A marine stationed at Guantánamo Bay, Cuba, winds up dead under mysterious circumstances, and the top brass isn't all that eager to discover the cause.

No, it's not the sequel to "A Few Good Men"; it's Dan Fesperman's latest thriller The Prisoner of Guantánamo. The Baltimore Sun journalist has made a successful career moonlighting as a tour guide to Hot Spots of the World, with well-reviewed stops in Afghanistan ("The Warlord's Son") and Bosnia ("Small Boat of Great Sorrows").

Once again, Fesperman chooses his destination based on headlines. It's hard to imagine a more topical setting than the detainee prison at Guantánamo Bay, or a more controversial job for a hero than that of interrogator. Although Fesperman is careful to make sure that FBI special agent Revere Falk (seriously, where do they get these names?) doesn't foul his hands with hoods or truncheons.

In fact, when we first meet him, Falk is lecturing a CIA operative about the futility of abusing prisoners. "Interrogation is overcoming resistance through compassion.... Maybe if you guys would stop stripping 'em naked with the room at 40 degrees you'd figure that out." (For Falk, the Happy Meal is the tool of choice, one he has employed with some success on his subject, a Yemeni teen named Adnan who may have ties to Al Qaeda.)

But Falk's interrogation work is put on hold when a dead marine washes ashore on the Cuban side of the beach.

Then an old friend shows up as part of a spy-catching team that's worrisomely interested in both Falk and his lady love, a captain and fellow interrogator. While Falk is catching up on old times, Adnan is spirited away to the "ghost" camp, where bad things happen to detainees who don't talk, and Falk finds questionable events in his past – such as an ill-advised sightseeing trip to Havana – catching up with him.

After a catchy beginning, the plot becomes unnecessarily cumbersome, and an overload of exposition causes the pages to thud to a stop. (Around page 120, things got so slow that I kept fantasizing that Jack Nicholson was going to leap out of the bushes and bellow, "You can't HANDLE the truth.")

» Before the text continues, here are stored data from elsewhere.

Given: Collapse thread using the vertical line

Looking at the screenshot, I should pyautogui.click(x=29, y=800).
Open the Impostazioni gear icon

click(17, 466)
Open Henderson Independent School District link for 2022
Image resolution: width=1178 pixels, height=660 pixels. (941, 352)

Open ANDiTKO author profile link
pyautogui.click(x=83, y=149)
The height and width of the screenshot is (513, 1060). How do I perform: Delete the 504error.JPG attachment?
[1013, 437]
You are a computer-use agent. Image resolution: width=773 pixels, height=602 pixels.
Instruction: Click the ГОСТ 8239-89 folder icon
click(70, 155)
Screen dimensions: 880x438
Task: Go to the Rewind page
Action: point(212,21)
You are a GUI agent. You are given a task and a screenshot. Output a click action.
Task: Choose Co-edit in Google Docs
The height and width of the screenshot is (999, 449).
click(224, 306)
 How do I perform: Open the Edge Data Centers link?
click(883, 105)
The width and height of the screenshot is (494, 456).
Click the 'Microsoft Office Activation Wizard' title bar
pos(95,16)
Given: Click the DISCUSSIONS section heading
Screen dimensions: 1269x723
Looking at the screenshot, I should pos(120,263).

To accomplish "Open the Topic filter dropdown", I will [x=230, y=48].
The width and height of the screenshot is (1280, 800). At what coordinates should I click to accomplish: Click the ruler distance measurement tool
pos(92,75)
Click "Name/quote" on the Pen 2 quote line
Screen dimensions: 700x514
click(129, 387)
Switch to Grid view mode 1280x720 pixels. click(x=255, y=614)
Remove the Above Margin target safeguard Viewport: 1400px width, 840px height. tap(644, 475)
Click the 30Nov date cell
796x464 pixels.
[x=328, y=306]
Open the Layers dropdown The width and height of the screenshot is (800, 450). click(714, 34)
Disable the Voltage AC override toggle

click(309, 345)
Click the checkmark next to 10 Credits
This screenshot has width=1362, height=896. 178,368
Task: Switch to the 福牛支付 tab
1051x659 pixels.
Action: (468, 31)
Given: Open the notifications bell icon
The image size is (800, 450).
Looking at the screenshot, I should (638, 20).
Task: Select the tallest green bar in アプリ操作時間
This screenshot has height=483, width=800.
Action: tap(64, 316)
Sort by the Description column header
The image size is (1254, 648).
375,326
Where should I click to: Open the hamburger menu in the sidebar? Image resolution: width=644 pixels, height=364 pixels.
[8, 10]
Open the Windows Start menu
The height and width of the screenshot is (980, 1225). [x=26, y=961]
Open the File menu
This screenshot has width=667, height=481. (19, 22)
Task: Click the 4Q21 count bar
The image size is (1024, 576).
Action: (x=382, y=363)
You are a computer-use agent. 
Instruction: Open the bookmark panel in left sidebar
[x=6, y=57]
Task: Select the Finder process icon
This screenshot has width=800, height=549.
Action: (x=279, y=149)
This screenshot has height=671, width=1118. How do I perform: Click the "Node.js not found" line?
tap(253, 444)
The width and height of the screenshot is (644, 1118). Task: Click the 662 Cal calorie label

Also, Fesperman really ought to lighten up on the foreshadowing: Significant passages might as well be printed in neon with the soundtrack from "Law & Order" supplying a hearty "cha-chung" for emphasis.

What saves "Prisoner of Guantánamo" is Fesperman's ability to report details like the grass being "toasted, crunchy. Like walking on burned coconut" and suicidal prisoners being classified as "SIBS," short for "manipulative self-injurious behavior." (The book was obviously written before three detainees succeeded in committing suicide in June, but the tone feels spot-on, even if slightly out of date.)

When an MP gets surly with Falk early on, he remarks that "they reserved a special scorn for those who spoke Arabic, as if it was a mild form of betrayal."

These types of observations offer readers valuable insights into daily life at one of America's most closed communities. The plot even offers a brief stop at Camp Iguana, where a handful of child prisoners are held under the mostly caring watch of a teacher/reservist.

That feeling of verisimilitude makes the existence of Camp Echo – where the "ghosts" are subjected to "envelope-pushing" procedures – even more appalling. (It's worth noting that Fesperman is careful not to be too graphic, or to vary from abuses already reported in the press.)

What Fesperman contends hasn't been widely reported is Falk's weary observation that the "deepest and darkest secret" held at Guantánamo is that its usefulness as an information-gathering tool is running out: "The more the daily millstone of blab turned, the less it produced. The bulk of Camp Delta's population had been tapped out for months.... Yet this was the one conclusion never mentioned in the reports that reached the public."

Yvonne Zipp regularly reviews fiction for the Monitor.